**WORK ITEM:**
Set down, word for word, only the lines from the start of the records through the line bearing "Pinterest (601, 2352)"; include no pictures.

**Records excerpted from a collection:**
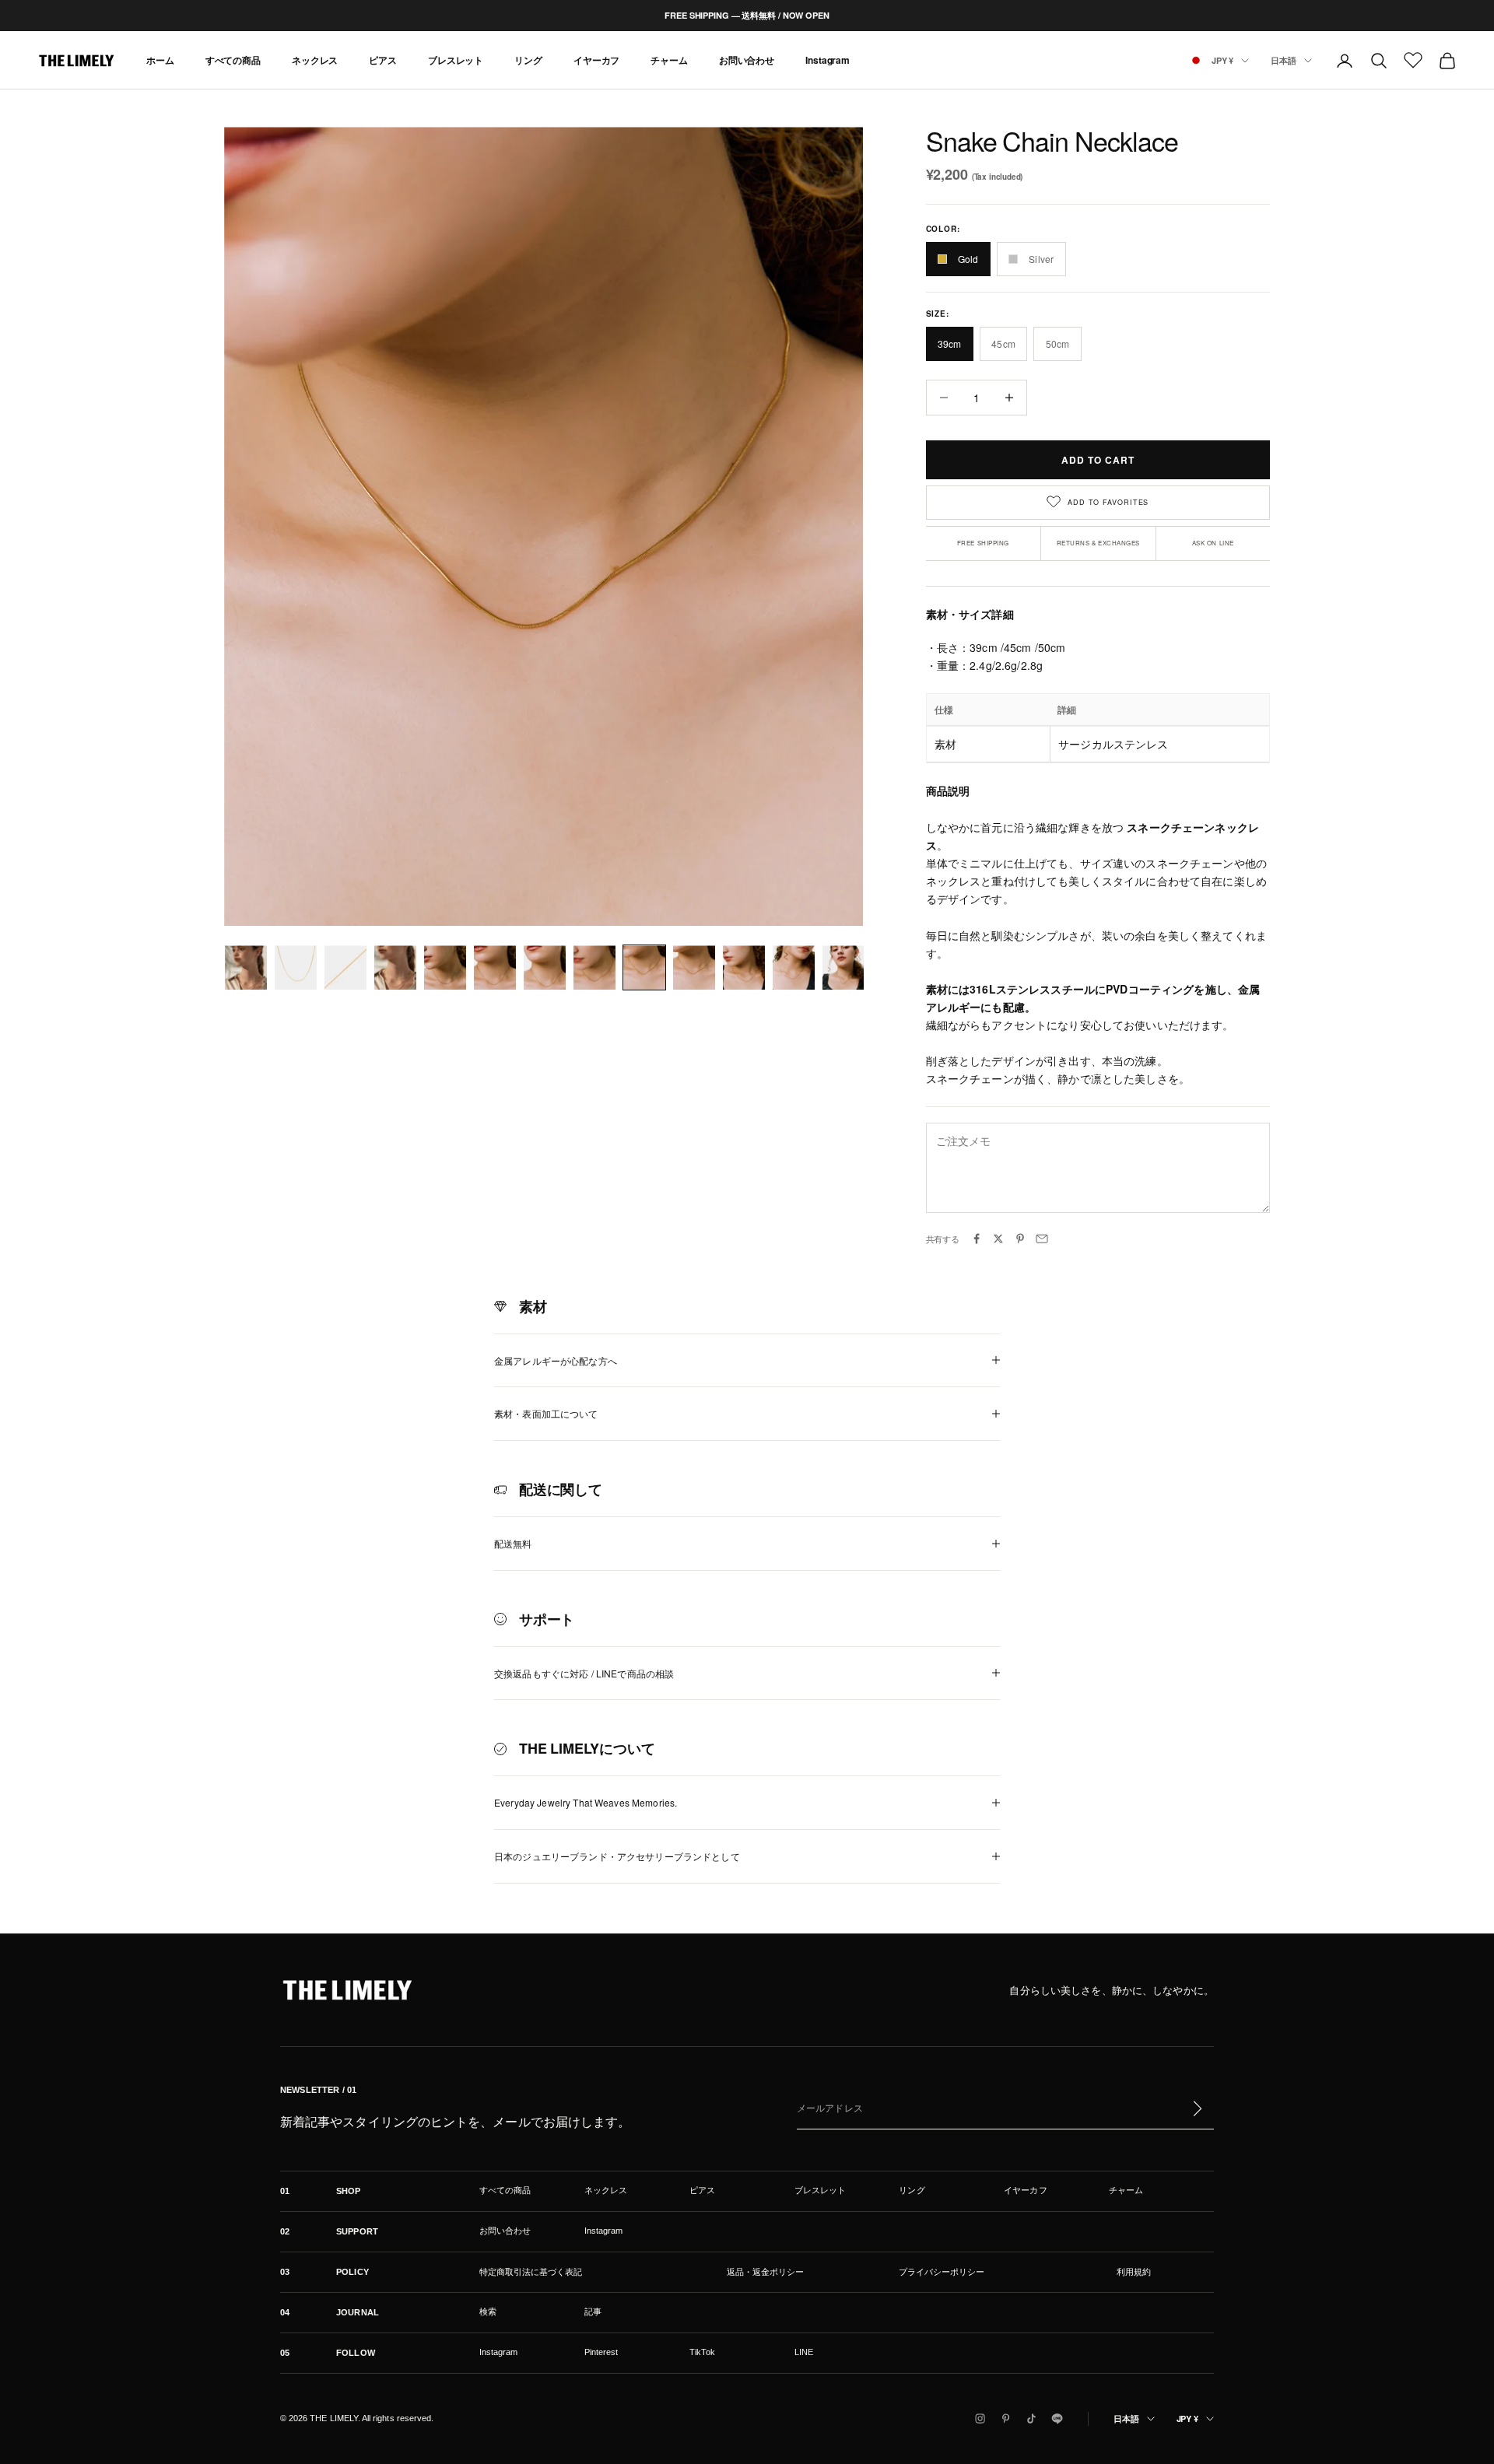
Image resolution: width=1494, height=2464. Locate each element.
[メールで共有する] (1042, 1238)
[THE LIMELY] (347, 1990)
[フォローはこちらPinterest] (1006, 2418)
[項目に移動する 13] (843, 967)
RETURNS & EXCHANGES (1098, 542)
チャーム (669, 61)
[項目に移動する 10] (694, 967)
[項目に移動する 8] (594, 967)
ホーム (160, 61)
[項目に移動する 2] (295, 967)
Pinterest (601, 2352)
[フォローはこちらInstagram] (980, 2418)
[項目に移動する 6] (495, 967)
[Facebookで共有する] (976, 1238)
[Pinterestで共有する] (1020, 1238)
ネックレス (315, 61)
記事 (592, 2311)
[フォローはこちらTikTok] (1031, 2418)
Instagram (827, 61)
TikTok (702, 2352)
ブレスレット (455, 61)
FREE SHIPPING (983, 542)
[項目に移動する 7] (544, 967)
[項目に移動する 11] (744, 967)
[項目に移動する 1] (246, 967)
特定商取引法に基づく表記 (530, 2271)
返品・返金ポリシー (765, 2271)
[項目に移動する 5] (445, 967)
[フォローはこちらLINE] (1057, 2418)
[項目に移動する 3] (345, 967)
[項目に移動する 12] (793, 967)
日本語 (1283, 60)
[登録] (1197, 2108)
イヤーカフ (596, 61)
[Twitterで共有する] (998, 1238)
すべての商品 (233, 61)
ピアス (383, 61)
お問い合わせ (746, 61)
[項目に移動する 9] (644, 967)
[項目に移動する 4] (395, 967)
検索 (487, 2311)
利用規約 (1134, 2271)
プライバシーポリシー (941, 2271)
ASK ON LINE (1213, 542)
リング (528, 61)
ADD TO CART (1098, 460)
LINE (803, 2352)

**RESULT OF THIS EXERCISE:**
Image resolution: width=1494, height=2464. Locate each element.
[メールで共有する] (1042, 1238)
[THE LIMELY] (347, 1990)
[フォローはこちらPinterest] (1006, 2418)
[項目に移動する 13] (843, 967)
RETURNS & EXCHANGES (1098, 542)
チャーム (669, 61)
[項目に移動する 10] (694, 967)
[項目に移動する 8] (594, 967)
ホーム (160, 61)
[項目に移動する 2] (295, 967)
Pinterest (601, 2352)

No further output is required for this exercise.